Of course it is likely that the wealth of today’s middle-aged Jaggers will be passed on to their children in time. But those who expected inheritance at a productive stage in their lives have been caught out by innovations in health care. Look at poor old Prince Charles across the water. The poor lad will be ancient by the time he gets the crown. He is trapped by his mother’s longevity. Prince Charles’ dilemma will be suffered by Ireland’s young prospective heirs and heiresses because their parents are living longer than any generation ever.
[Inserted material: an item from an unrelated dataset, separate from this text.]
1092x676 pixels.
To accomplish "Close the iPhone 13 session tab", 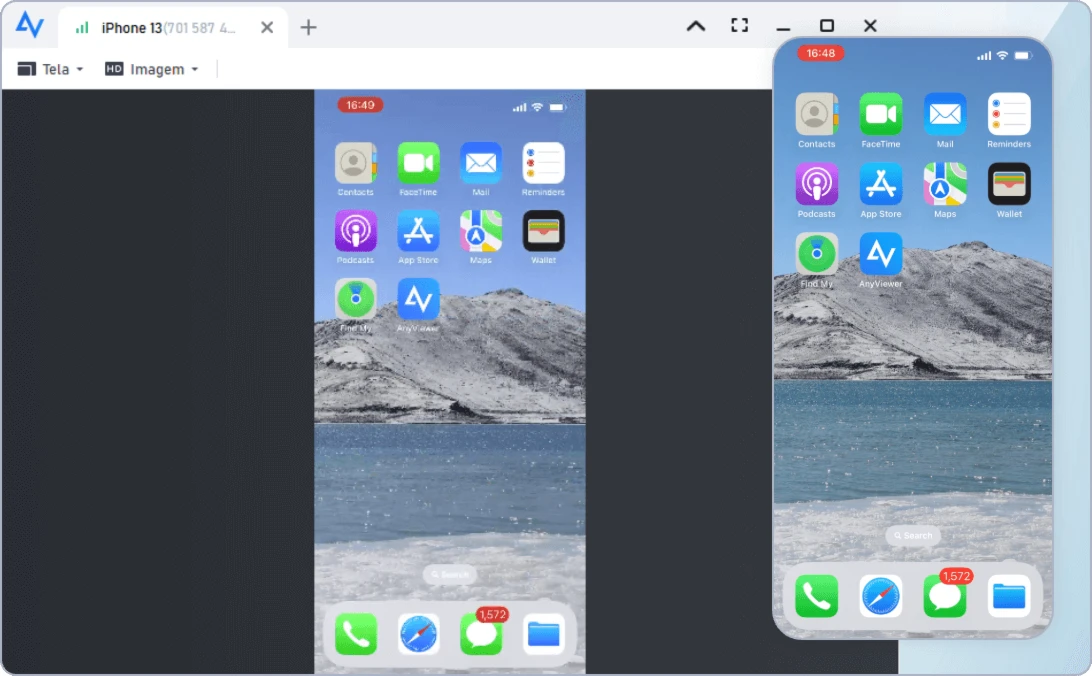I will click(x=267, y=27).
And as the Jaggers were the last generation of Irish people to have children in their early 20s, there is every likelihood that their dauphins will be in their 60s when they get their mits on the lolly.

In the years ahead, the political battleground in Ireland will not be between Left and Right, Catholic and Protestant, urban and rural Ireland, but it will be between the asset-rich, well-off Jagger Generation and the rest, particularly the younger, cash-strapped, heavily indebted Juggler Generation about 20 years behind them, who keep the whole show on the road.

The Botox Nation

When seen through the prism of demography, in terms of housing wealth alone, if the Jaggers — Ireland’s Accidental Millionaires – were the luckiest Irish ever, the unluckiest were those born between 1970 and 1980.
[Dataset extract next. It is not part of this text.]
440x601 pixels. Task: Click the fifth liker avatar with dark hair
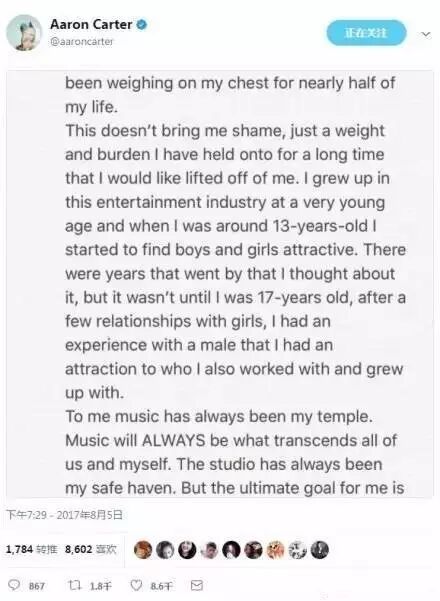pos(231,550)
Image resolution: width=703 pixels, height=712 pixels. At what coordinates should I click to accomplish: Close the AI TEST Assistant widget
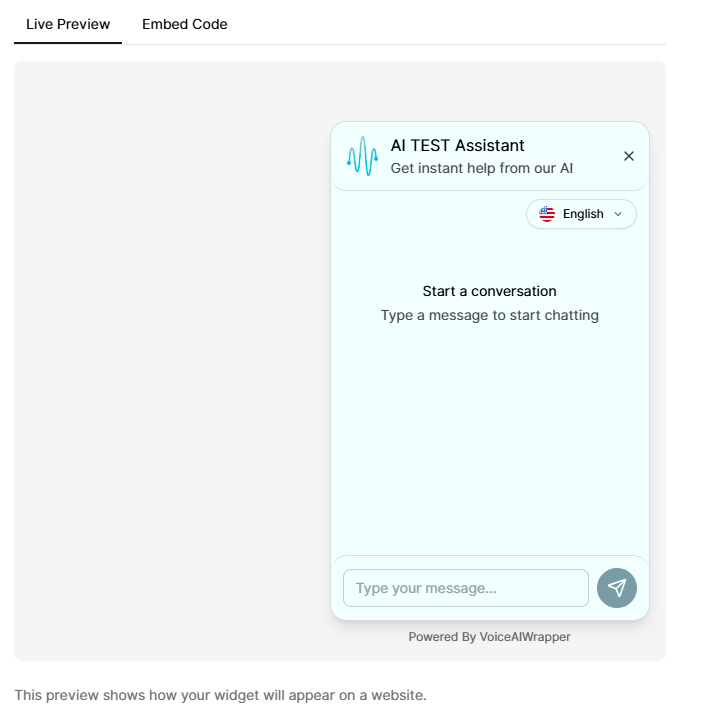pyautogui.click(x=629, y=156)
Contrary to much of the media reportage, not surprisingly penned by Jagger Generation editors and columnists, the younger generation is not some feckless bunch of hedonists who can’t do a good day’s work. In fact, they are the first-time buyers, who have splashed out for the most expensive commuter houses in Europe, just as the market peaked.

The Jugglers are products of the 1970s’ baby boom and are the first generation to go to university in large numbers. Today, they are the fuel that drives the economy forward. They commute, live in expensive shoe-boxes and have children out in the Irish baby-belt. The Jugglers are keeping all the balls in the air: child-care, work, family and trying desperately to maintain appearances.

A kind of social contract is operating which works as a conveyor belt. As long as it keeps moving up, the Jugglers know they are going in the right direction. The locomotive for the conveyor belt is the housing market. Given their provisional outlook, the Jugglers are prepared to put up with poor infrastructure, long commutes and expensive crèche fees if their house prices and wealth are improving. Once that stops, all bets are off and
the status quo which saw Fianna Fáil through the 2007 election will change profoundly.

In Ireland, in the latter stage of the housing mania from 2004 to 2006, hundreds of thousands of people were ‘making’ more money on the rising value of their houses than they were taking home in their annual salaries. This created a class of drone millionaires whose wealth was rising as they were sitting on their bums doing nothing.

We have become the Botox Nation. This boom was fuelled by enormous personal borrowing. All this credit has the same effect on the economy as Botox has on a Jagger Generation woman. Botox makes her feel and look younger, but underneath the wrinkles and lines are still there, ready to reveal themselves. Similarly, all the borrowing has made us feel that we are rich and helped us maintain a flashy lifestyle, but underneath the signs of economic weakness are ubiquitous.

Now that the financial Botox is wearing off as the housing boom turns to bust, the huge gulf between the Jaggers and the Jugglers will be exposed.

History tells us that asset-price booms–like the great Irish housing boom–do not make societies rich in the aggregate. Booms simply redistribute wealth from one group in the society to another.

In the context of our history, the return to land today and the fundamental inequality to which it has led, is more dramatic now than at the height of the Land League’s campaigns in the latter half of the 19th century. We have succeeded in replacing one system dominated by foreign landlords, with another dominated by local landlords. The worker bees continue to feed the drones. After nearly a century of independence, that’s quite an achievement!